OS INCONVENIENTES

                                                      a Fernando Pontes

Desconhecem o que seja esquerda ou direita,
sabem da fome, do desemprego, do descarte.

O que lhes dizem o dólar, as comodities?
O que lhes importa o chique sul global?

Na folha de papel, os direitos fundamentais
quedam opacos, indiferentes ao desamparo.

Os inconvenientes ocupam ruas e avenidas:
silenciam o discurso protocolar do governo,
alimentam as diversas antíteses da oposição,
que, depois, no governo, já os desprezam.

Eles, os inconvenientes, perturbam o mundo,
alimentam a literatura, desconcertam a estética.

Mostram as unhas sujas das estatísticas,
toldam o conceito pueril de democracia.

Os inconvenientes expõem as vísceras do poder,
as hipocrisias mais urdidas dos sádicos populistas
aqui repousam as engenharias políticas estéreis,
ensaios acadêmicos aclamados pelos nefelibatas.
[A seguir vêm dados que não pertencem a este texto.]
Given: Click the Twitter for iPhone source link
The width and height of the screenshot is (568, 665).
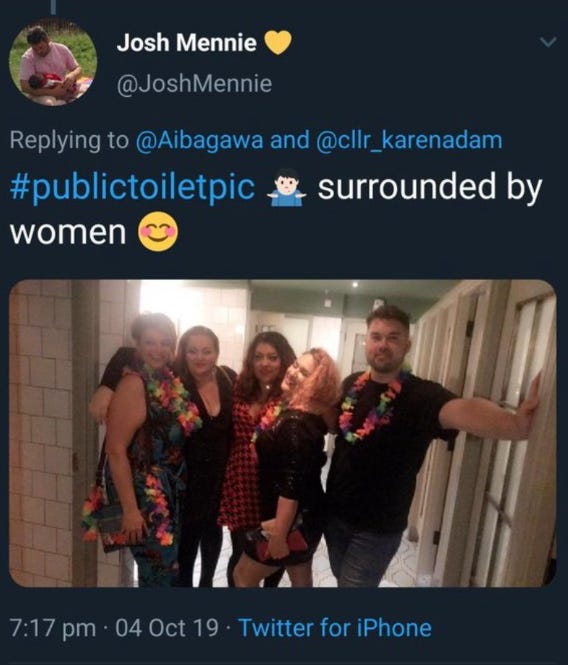Looking at the screenshot, I should pos(335,627).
Eles estragam as paisagem dos edifícios nobres.

Jogam na cara da civilidade o âmago da vida,
o lado mais sombrio da arquitetura política.

Eles fedem a azedo, a urina, a fezes, a podre,
irremediavelmente condenados ao invisível.

Os inconvenientes buscam apenas sobreviver,
animais pulsando dentro do teimoso destino.

Eles deprimem os últimos poetas.

A vida é neles o não morrer em cada instante,
resistir a cada crueldade do mundo econômico.

Eles morrem de bala perdida indo ao trabalho,
ou deitado em um corredor do hospital público.

Ignorantes, só gostam de cachaça e música brega.

Os inconvenientes só trazem uma certeza:
sabem ser a vida bruta diante do céu azul.